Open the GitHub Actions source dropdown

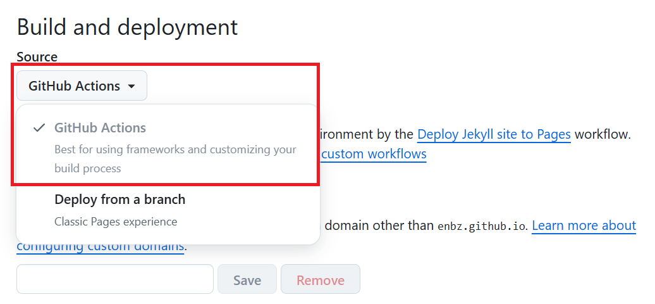82,86
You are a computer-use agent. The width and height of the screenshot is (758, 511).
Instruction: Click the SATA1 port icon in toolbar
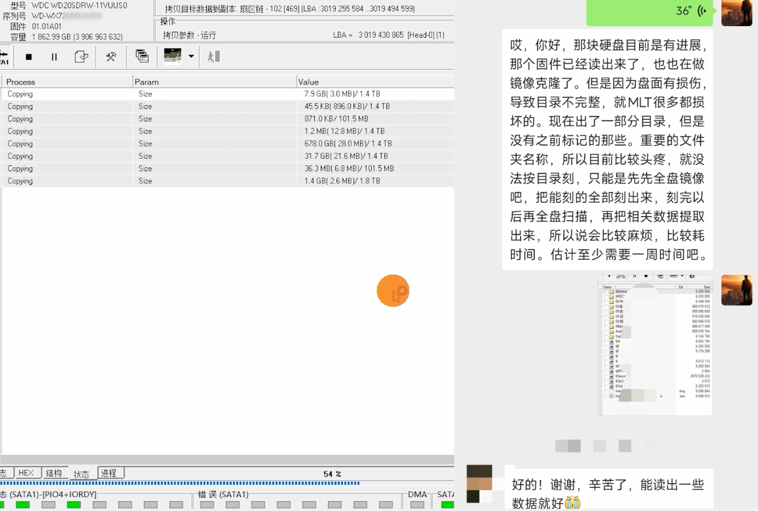click(x=4, y=57)
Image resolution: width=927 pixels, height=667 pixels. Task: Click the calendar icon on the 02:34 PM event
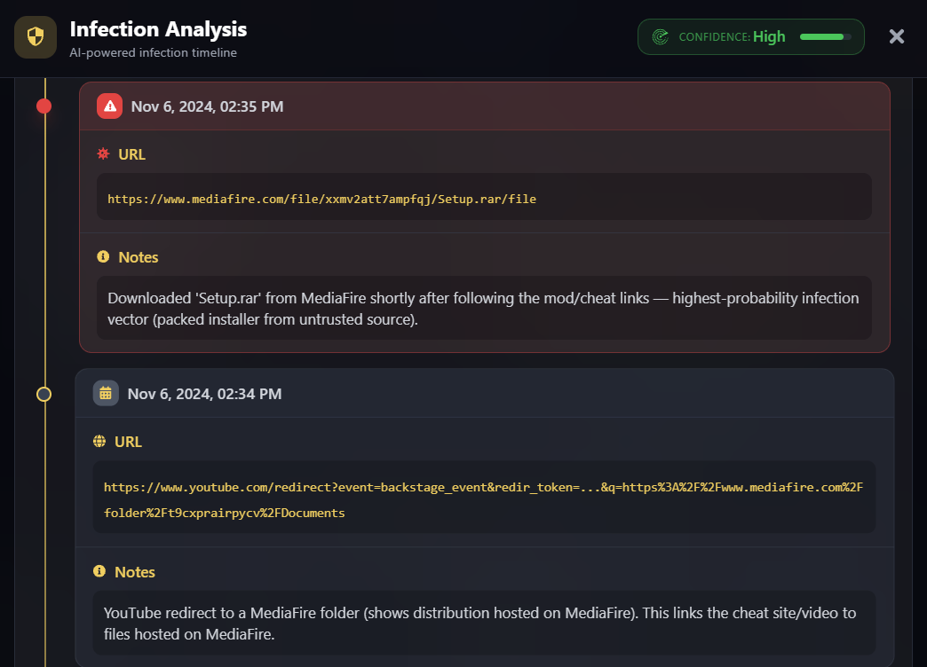click(106, 394)
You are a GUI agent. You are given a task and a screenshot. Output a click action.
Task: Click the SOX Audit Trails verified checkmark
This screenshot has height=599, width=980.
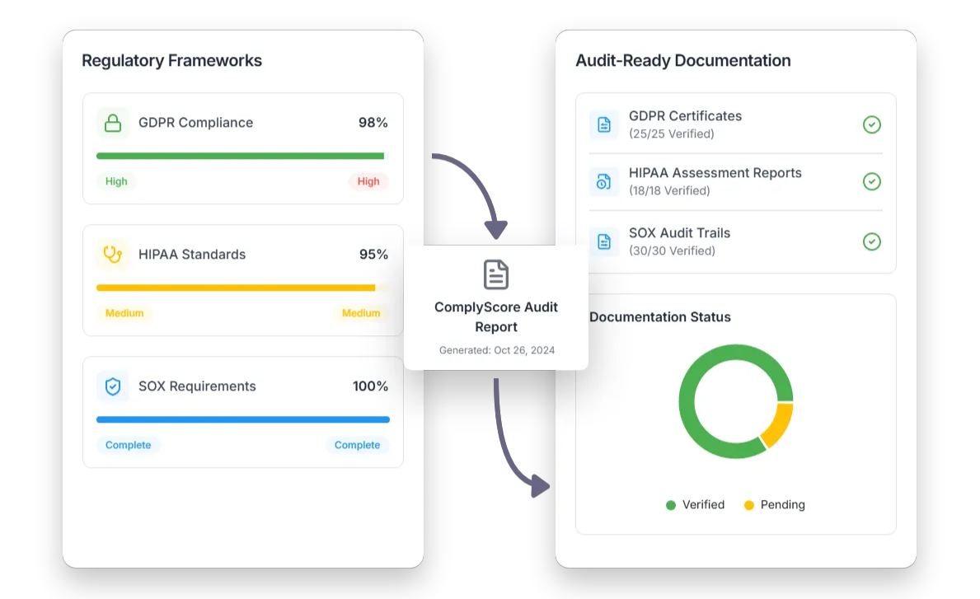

* PROBLEM *
Each line above holding the string "screenshot" counts once; please report the total and nothing more.

* RESULT BELOW *
3